→ Metin Parçası
***

Doğu Bloku’nun yıkılmasının ardından tüm Balkanları kan
gölüne çeviren etnik çatışmaların hikaye edildiği filmler her zaman etkili
oluyor. Ülkemizde de Balkanlarda yaşananlara oldukça duyarlı bir toplumsal
tepki var. Avrupa’nın pek çok ülkesinde kanıksanan Balkan temalı filmlerin
bizde sıcak bir yuva bulmasının nedeni de, insanımızın duyarlığı ile
açıklanabilir.
Büyük Boşnak yönetmen Emir Kusturica’nın „Underground“
(Yeraltı) filmi gibi az sayıda film Balkanlarda yaşanan trajedinin asıl
sorumlusunun peşine düşüyordu. Hikayesini yaşanan trajedi eksenine oturtan
filmlerin çoğunda Balkanların baklava dilimlerine parçalanmasının asıl
sorumlusunun Avrupa ülkeleri, ama özellikle de Almanya olduğu „es“ geçiliyor.
Bunun bir nedeni, hikayeleri „minimalize“ etmenin modaya dönüştüğü „postmodern
çağ“ın üslubuyla açıklansa da, bence önemli bir nedeni de, „yaşanan hikayeyi“
örtme, gözlerden gizleme ve hatta mümkünse unutturma girşimidir.
Kuşkusuz, „Kan ve Aşk“ filmi örneğindeki gibi Sırp ve müslüman
kökenli çiftlerin ayrılığa, ama ardından etnik kışkırtmanın beslediği nefretle
büyüyen kindarlığa yenilmeleri bugünkü uluslararası sanatın boyutlarını
fazlasıyla aşan büyük bir hikayedir. Ama, aşkın maşukları kaybedip düşmanlık
ve nefretle kuşatılmasının asıl sorumlularını göster(e)meyen her sanat eseri,
aslında var olan durumun ortadan kaldırılmasına değil, sürdürülmesine hizmet
edecektir. Çünkü, aşıkları huzura kavuşturacak biricik „çözüm“ aşkın ve ümidin
düşmanlarını açığa çıkarmaktan geçecektir.

***

→ Alıntılanan Veriler
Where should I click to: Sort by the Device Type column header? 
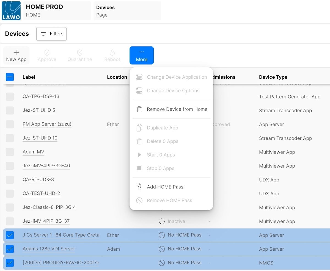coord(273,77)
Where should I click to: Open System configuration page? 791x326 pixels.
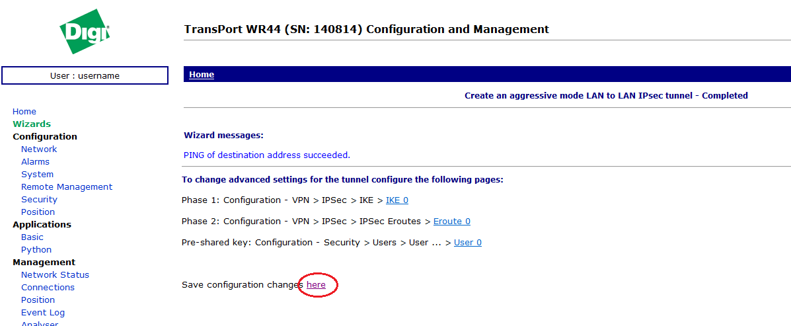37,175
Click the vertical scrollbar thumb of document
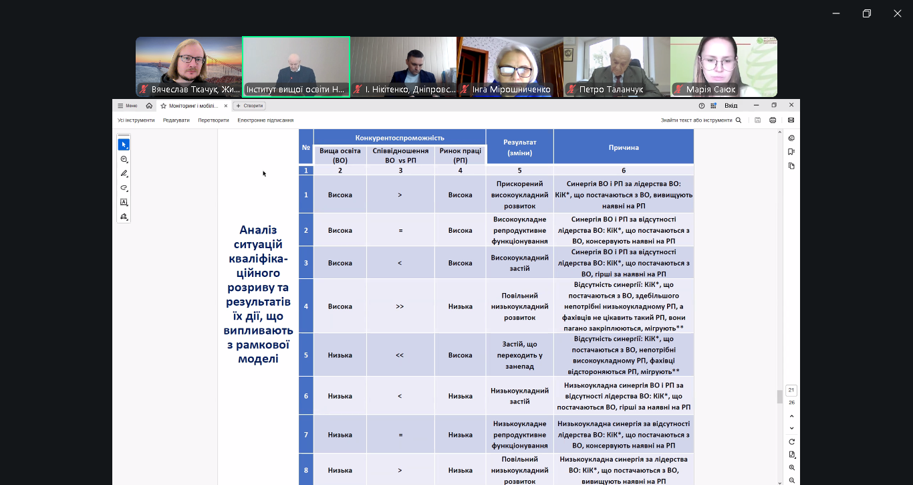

***

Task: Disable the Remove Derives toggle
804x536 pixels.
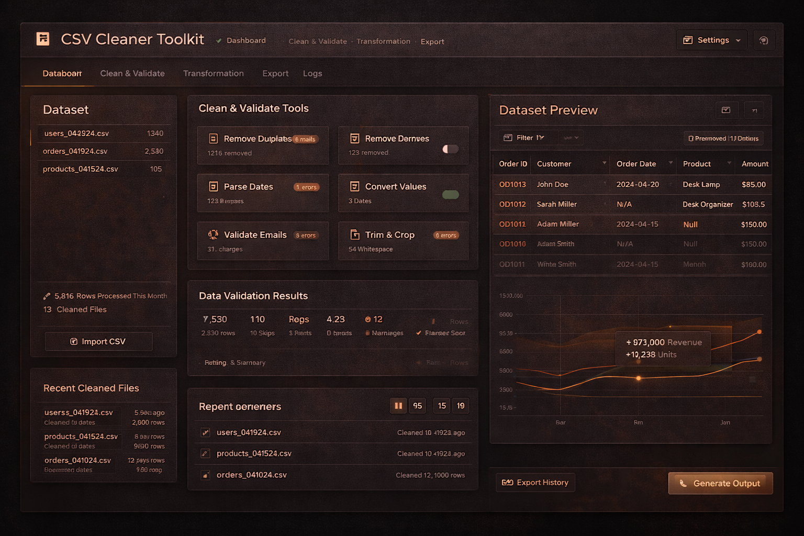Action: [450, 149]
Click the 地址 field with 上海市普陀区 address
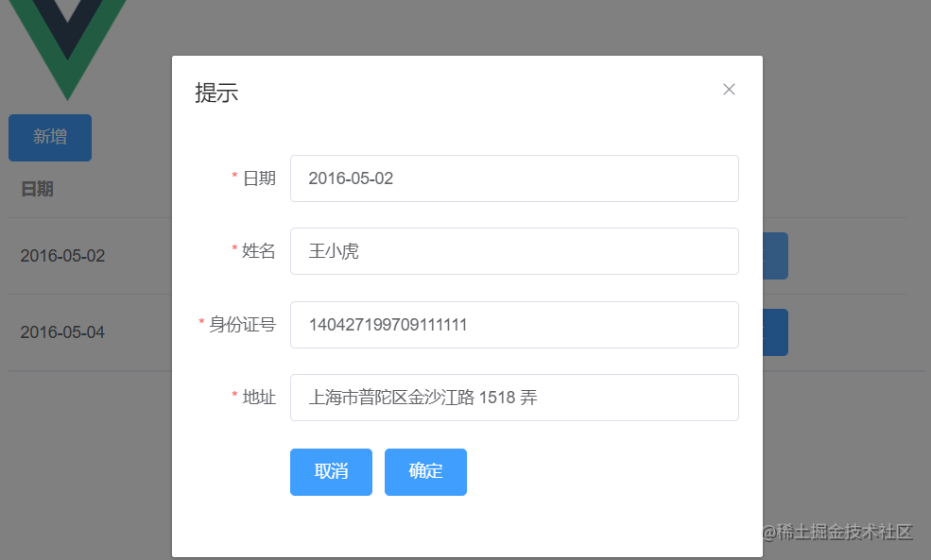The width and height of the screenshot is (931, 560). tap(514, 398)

***

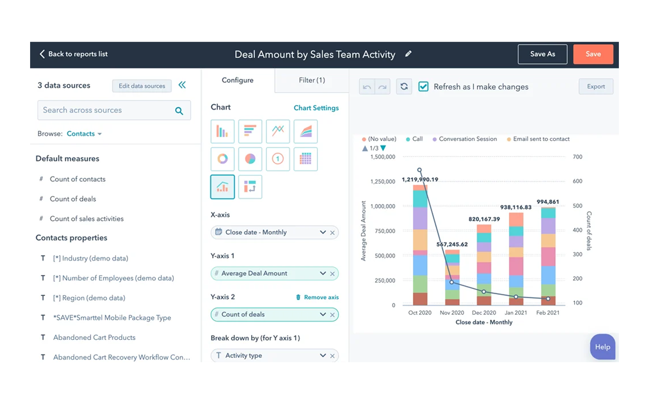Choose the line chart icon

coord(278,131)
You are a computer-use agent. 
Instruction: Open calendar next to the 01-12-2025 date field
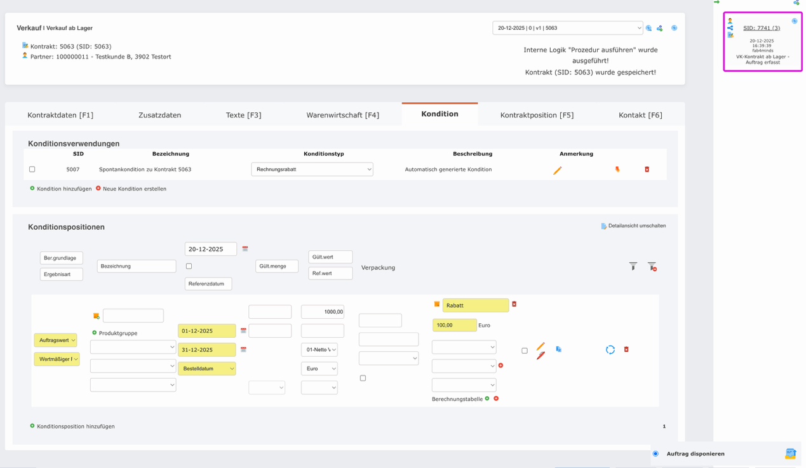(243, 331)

***

→ Görev
Metin parçasına göre, aşkın kuşatılmasının asıl sorumlularını göster(e)meyen sanat eserleri neden mevcut durumun ortadan kalkmasına değil sürmesine hizmet eder? Bir ile üç cümle arasında açıklayın.

→ Nihai Yanıt
Metne göre aşıkları huzura kavuşturacak biricik çözüm, aşkın ve ümidin düşmanlarını açığa çıkarmaktır. Asıl sorumluları göster(e)meyen bir eser bu düşmanları açığa çıkarmaz. Bu yüzden durumu ortadan kaldırmak yerine sürdürür.